__WHAT YOU WILL DO__. Lines in the listing below that include the word "computer" need to be copied.

______

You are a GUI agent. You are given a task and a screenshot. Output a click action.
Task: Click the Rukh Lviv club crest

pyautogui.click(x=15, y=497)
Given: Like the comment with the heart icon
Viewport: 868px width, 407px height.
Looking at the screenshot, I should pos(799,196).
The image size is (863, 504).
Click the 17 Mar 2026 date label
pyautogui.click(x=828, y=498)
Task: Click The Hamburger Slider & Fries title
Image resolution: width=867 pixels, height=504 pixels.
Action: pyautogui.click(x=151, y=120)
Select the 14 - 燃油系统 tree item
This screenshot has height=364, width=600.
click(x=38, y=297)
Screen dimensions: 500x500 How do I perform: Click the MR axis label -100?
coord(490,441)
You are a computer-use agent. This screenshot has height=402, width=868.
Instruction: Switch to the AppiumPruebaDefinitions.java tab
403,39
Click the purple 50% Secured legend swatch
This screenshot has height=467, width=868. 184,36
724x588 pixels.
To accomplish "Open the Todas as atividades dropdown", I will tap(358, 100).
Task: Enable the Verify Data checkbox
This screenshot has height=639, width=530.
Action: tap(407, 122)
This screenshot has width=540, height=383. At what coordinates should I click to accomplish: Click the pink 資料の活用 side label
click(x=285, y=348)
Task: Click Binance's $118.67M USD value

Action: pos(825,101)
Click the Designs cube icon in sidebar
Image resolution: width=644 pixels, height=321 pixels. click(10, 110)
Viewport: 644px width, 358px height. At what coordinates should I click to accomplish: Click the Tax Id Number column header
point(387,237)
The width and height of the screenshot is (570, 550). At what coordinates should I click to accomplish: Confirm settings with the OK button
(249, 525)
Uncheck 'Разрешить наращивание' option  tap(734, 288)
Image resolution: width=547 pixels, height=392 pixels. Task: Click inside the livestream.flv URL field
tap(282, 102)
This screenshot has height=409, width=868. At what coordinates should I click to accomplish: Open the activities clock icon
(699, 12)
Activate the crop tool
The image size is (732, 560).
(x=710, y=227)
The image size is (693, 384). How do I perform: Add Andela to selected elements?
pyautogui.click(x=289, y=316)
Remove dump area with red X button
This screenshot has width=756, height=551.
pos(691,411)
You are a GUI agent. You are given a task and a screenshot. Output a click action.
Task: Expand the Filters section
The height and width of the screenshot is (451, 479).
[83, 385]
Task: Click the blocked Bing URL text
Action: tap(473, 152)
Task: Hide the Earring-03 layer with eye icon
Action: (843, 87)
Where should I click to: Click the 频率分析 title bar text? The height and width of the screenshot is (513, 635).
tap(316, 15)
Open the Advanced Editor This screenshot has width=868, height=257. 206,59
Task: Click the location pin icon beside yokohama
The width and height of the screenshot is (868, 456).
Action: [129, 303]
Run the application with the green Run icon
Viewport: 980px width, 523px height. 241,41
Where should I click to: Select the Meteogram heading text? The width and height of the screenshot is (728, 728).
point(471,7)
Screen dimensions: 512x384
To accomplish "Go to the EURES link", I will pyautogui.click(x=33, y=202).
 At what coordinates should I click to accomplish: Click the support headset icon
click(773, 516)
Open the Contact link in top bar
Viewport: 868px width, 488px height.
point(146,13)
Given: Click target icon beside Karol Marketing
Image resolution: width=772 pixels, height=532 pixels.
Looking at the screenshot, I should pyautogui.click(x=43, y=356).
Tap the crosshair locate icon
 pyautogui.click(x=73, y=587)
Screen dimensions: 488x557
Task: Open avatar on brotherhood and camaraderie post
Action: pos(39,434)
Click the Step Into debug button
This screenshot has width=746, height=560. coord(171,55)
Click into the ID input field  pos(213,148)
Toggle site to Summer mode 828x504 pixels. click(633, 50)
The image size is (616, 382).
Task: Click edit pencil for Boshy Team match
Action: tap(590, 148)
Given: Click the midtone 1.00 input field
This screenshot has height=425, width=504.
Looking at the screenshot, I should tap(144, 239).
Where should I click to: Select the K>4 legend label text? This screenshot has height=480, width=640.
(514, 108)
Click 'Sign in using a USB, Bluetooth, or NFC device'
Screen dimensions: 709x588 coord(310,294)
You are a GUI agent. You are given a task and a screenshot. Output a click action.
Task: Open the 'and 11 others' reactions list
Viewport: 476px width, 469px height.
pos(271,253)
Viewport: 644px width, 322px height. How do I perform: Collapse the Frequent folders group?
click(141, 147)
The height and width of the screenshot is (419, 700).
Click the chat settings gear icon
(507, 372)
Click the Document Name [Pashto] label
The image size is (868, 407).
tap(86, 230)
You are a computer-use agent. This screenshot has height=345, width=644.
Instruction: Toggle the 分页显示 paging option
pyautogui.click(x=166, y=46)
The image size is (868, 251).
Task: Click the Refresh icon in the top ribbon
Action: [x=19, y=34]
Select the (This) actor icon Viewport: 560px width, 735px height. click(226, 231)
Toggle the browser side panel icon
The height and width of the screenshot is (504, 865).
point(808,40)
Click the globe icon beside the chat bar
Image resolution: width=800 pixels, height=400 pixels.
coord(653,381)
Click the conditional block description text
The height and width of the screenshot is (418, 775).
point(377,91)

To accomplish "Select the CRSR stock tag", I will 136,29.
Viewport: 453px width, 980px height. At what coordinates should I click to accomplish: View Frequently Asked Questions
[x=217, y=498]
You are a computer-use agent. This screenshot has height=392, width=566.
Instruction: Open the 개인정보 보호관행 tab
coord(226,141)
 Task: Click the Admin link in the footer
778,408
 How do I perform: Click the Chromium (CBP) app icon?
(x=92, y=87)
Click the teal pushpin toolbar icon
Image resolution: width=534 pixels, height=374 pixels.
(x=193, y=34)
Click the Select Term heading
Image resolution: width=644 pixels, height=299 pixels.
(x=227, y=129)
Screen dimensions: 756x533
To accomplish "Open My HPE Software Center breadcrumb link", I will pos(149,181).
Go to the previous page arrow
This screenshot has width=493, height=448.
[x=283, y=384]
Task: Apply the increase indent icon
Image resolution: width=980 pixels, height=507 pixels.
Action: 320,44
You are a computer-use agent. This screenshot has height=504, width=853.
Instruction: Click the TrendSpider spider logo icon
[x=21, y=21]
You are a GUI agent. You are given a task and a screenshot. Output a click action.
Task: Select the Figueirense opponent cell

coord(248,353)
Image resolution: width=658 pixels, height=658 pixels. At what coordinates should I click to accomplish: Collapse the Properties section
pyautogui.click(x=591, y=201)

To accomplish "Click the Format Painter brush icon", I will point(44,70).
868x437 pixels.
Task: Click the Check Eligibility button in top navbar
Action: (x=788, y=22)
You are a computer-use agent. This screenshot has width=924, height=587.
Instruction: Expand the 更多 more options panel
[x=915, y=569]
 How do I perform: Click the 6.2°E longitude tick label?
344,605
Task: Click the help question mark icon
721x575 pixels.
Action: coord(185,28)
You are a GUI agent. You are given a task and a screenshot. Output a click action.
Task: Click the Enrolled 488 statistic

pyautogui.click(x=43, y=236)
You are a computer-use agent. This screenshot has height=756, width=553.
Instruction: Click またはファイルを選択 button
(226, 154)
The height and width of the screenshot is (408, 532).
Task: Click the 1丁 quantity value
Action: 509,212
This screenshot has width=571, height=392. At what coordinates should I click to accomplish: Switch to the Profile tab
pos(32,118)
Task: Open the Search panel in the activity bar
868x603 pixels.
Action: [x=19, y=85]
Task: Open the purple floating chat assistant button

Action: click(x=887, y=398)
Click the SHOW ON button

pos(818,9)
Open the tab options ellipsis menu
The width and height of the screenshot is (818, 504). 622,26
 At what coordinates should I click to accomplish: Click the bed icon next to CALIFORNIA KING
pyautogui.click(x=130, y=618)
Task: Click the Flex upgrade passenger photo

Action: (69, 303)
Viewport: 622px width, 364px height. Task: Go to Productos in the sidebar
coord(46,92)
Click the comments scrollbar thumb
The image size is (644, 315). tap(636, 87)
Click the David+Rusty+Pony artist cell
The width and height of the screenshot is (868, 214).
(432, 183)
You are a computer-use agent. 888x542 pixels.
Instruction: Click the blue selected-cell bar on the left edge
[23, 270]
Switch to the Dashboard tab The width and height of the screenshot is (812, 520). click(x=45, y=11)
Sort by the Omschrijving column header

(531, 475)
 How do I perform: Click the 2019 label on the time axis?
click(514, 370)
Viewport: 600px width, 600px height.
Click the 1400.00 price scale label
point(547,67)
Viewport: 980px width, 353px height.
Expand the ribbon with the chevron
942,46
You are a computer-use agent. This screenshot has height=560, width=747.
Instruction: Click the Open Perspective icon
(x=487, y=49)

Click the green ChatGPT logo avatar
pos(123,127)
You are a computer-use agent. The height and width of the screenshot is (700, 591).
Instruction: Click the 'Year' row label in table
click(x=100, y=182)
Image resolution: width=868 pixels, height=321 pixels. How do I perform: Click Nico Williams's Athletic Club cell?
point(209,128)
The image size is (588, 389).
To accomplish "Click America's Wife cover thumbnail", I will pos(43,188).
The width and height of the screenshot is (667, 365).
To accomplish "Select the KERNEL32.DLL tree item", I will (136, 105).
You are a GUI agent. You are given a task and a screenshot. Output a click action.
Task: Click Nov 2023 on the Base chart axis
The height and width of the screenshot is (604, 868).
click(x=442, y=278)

______

__SOLUTION FOR THIS TASK__.
You are a computer-use agent. This screenshot has height=402, width=868.
You are a computer-use agent. This screenshot has height=345, width=644.
You are a computer-use agent. This screenshot has height=392, width=566.
You are a computer-use agent. This screenshot has height=504, width=853.
You are a computer-use agent. This screenshot has width=924, height=587.
You are a computer-use agent. This screenshot has height=756, width=553.
You are a computer-use agent. 888x542 pixels.
You are a computer-use agent. This screenshot has height=560, width=747.
You are a computer-use agent. The height and width of the screenshot is (700, 591).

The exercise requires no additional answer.